Boeing delivers 787-10 Dreamliner to Singapore Airlines



Boeing (NYSE: BA) and Singapore Airlines have noted the delivery of the first 787-10 airplane, the newest and largest member of the Dreamliner family and a jet that will set a new global standard for fuel efficiency, the company said.

About 3,000 people marked the milestone at Boeing´s facility in North Charleston, South Carolina where the latest 787 model is manufactured.

Like the other 787 Dreamliners, the 787-10 is designed with strong, lightweight composites, the most advanced systems, and comfortable cabin features. The 787-10, though, features a longer fuselage which allows it to carry about 40 more passengers or a total of 330 seats in a standard two-class configuration.

With the additional capacity, the 787-10 provides airlines the lowest operating cost per seat of any widebody airplane in service today.

Singapore Airlines — through its subsidiary Scoot — already flies the 787-8 and 787-9 Dreamliners. With today´s delivery the group will be the first to operate all three Dreamliner models. Singapore Airlines has 68 additional Boeing widebody jets on order, including 48 additional 787-10s, and 20 of the new 777-9s.

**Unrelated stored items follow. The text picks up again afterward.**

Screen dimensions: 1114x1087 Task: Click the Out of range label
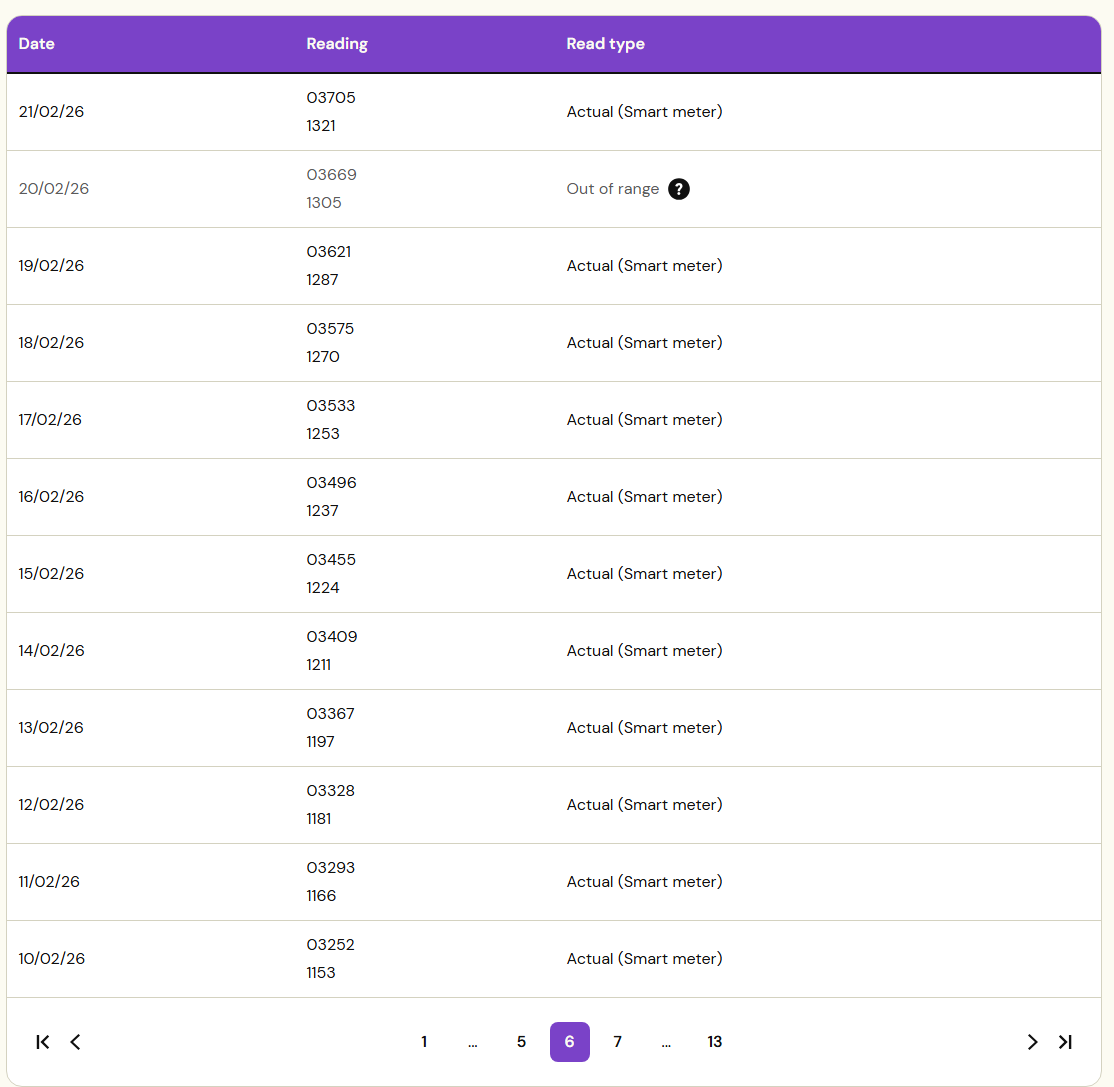tap(612, 189)
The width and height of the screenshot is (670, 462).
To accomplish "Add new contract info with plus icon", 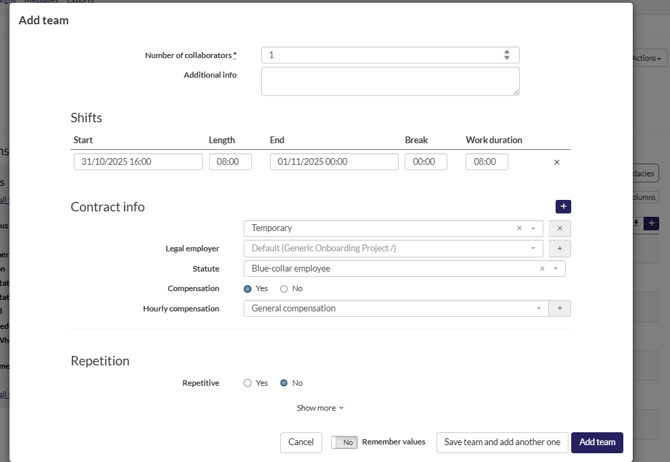I will tap(563, 207).
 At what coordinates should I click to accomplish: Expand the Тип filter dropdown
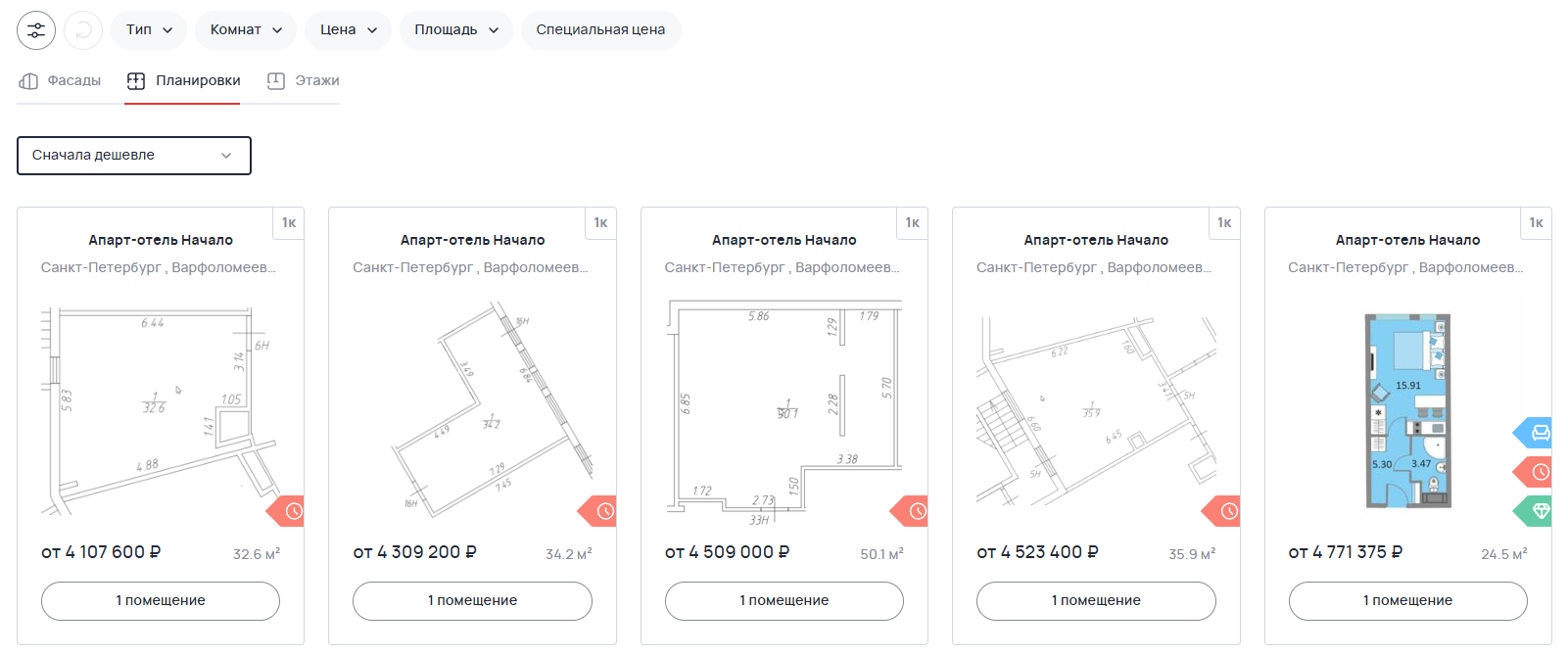point(149,30)
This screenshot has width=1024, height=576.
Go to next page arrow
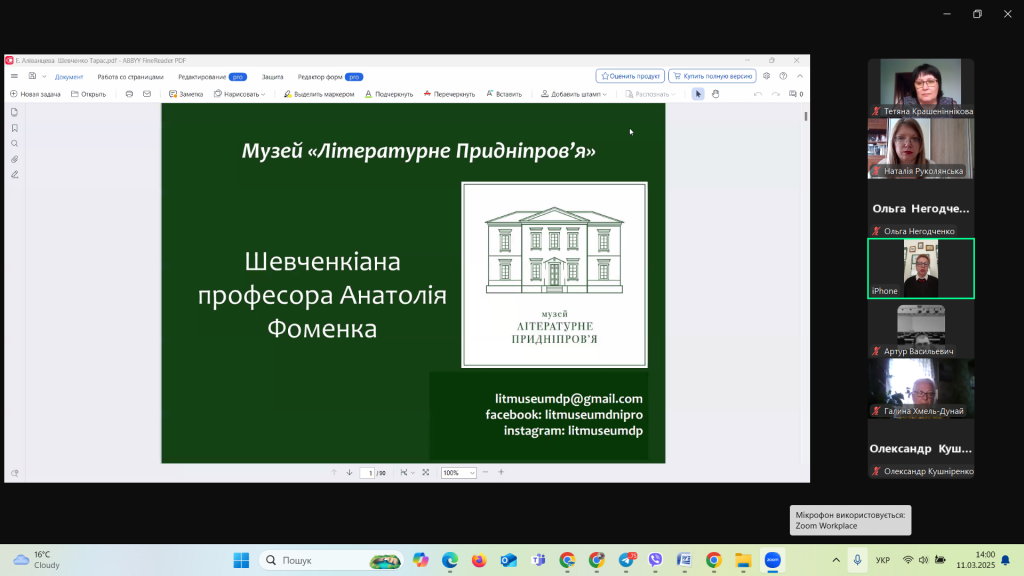(x=349, y=472)
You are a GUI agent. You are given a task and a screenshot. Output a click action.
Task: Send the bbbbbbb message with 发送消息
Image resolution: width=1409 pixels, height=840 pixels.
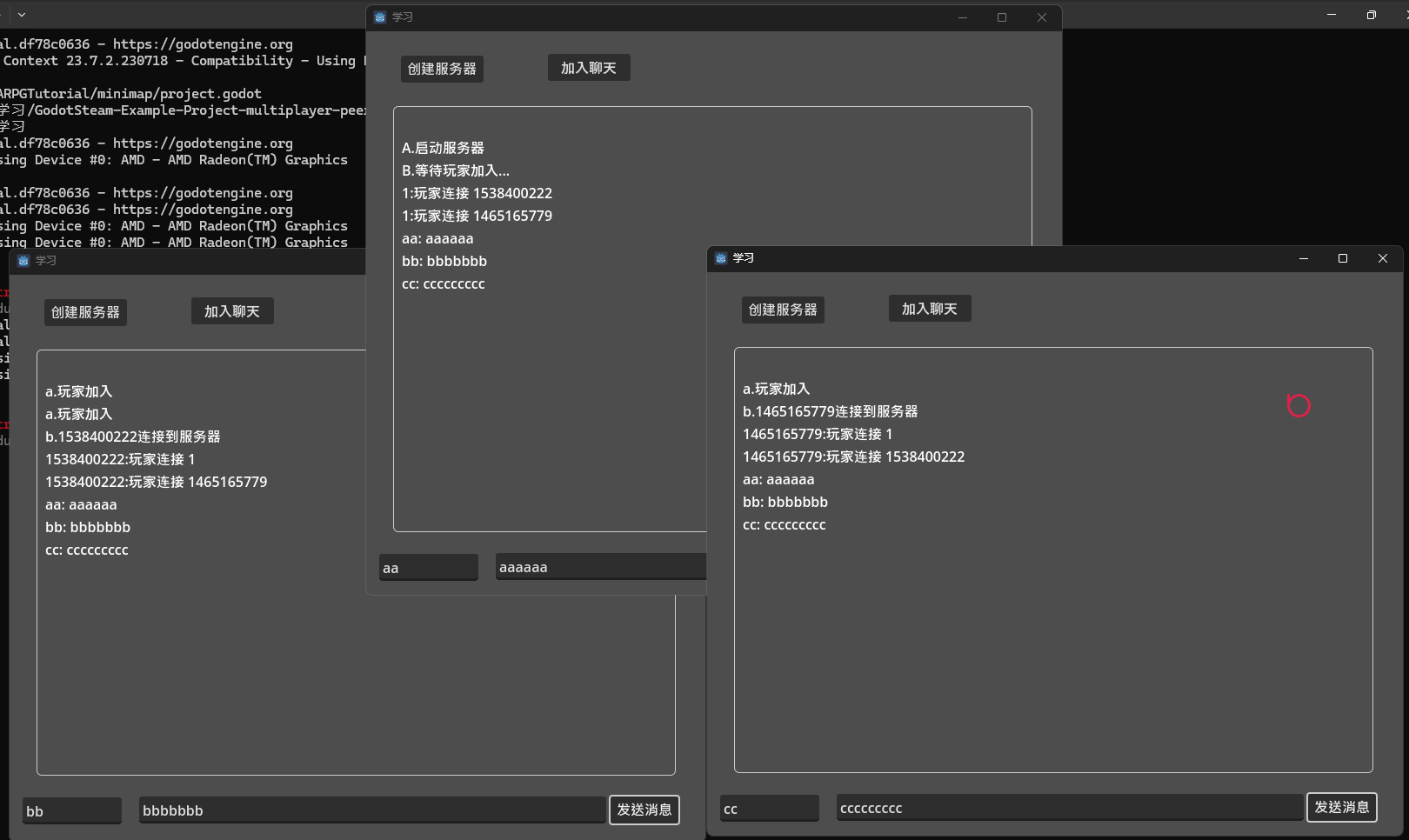(644, 810)
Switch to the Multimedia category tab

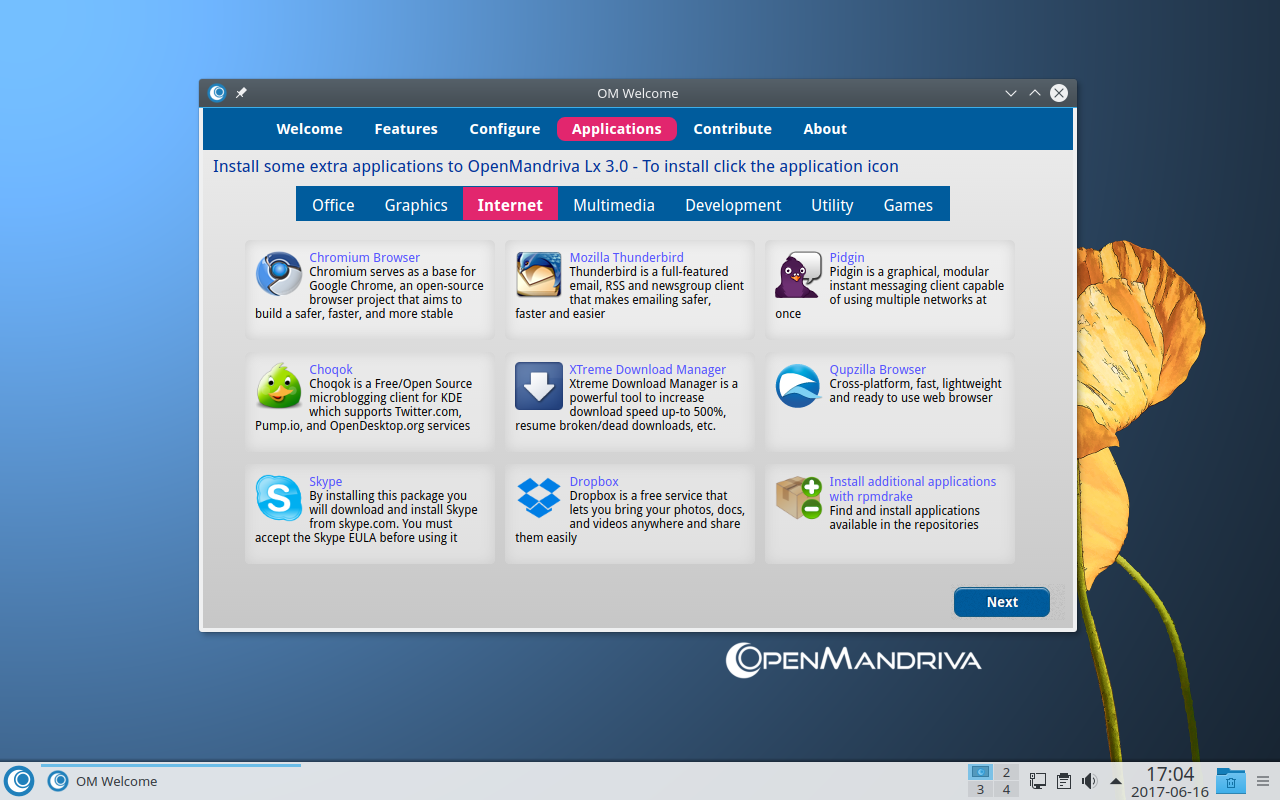[613, 205]
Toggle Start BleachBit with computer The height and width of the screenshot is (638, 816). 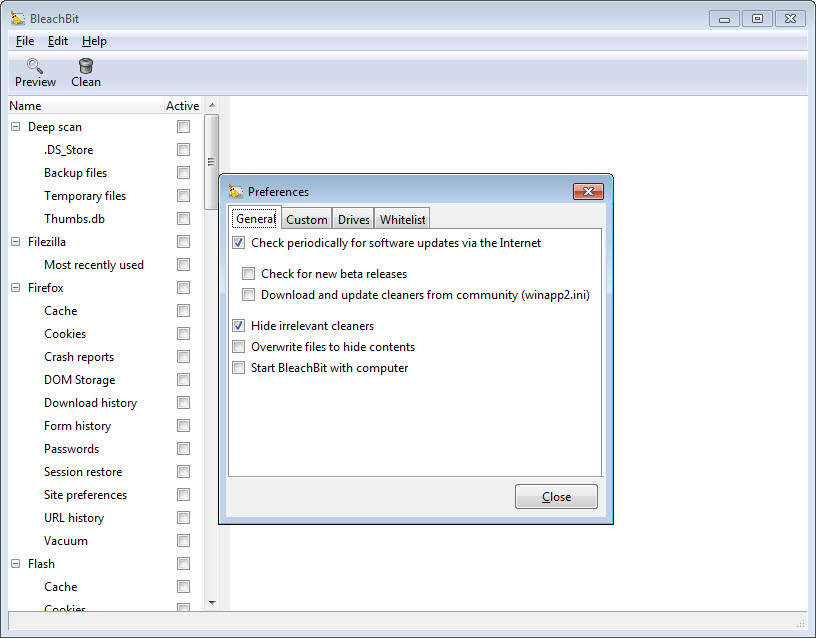coord(238,368)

The 787-10´s superior performance and high commonality with its Dreamliner siblings have attracted strong interest from around the world, including in Asia where the jet can connect all points within the region. The 787-10 also offers Asian operators the flexibility to fly to Europe, Africa and Oceania.

Singapore Airlines plans to puts its 787-10s into scheduled service in May, with flights from Singapore to Osaka, Japan and Perth, Australia. Prior to the introduction of these services, the aircraft will be operated on selected flights to Bangkok and Kuala Lumpur for crew training purposes.

The 787 Dreamliner is an all-new, super-efficient family of commercial airplanes that can fly long distances while offering 20 to 25 percent better fuel efficiency per seat and lower emissions than the airplanes they replace. The combination of long range and low operating costs allows airlines to operate more flights profitably.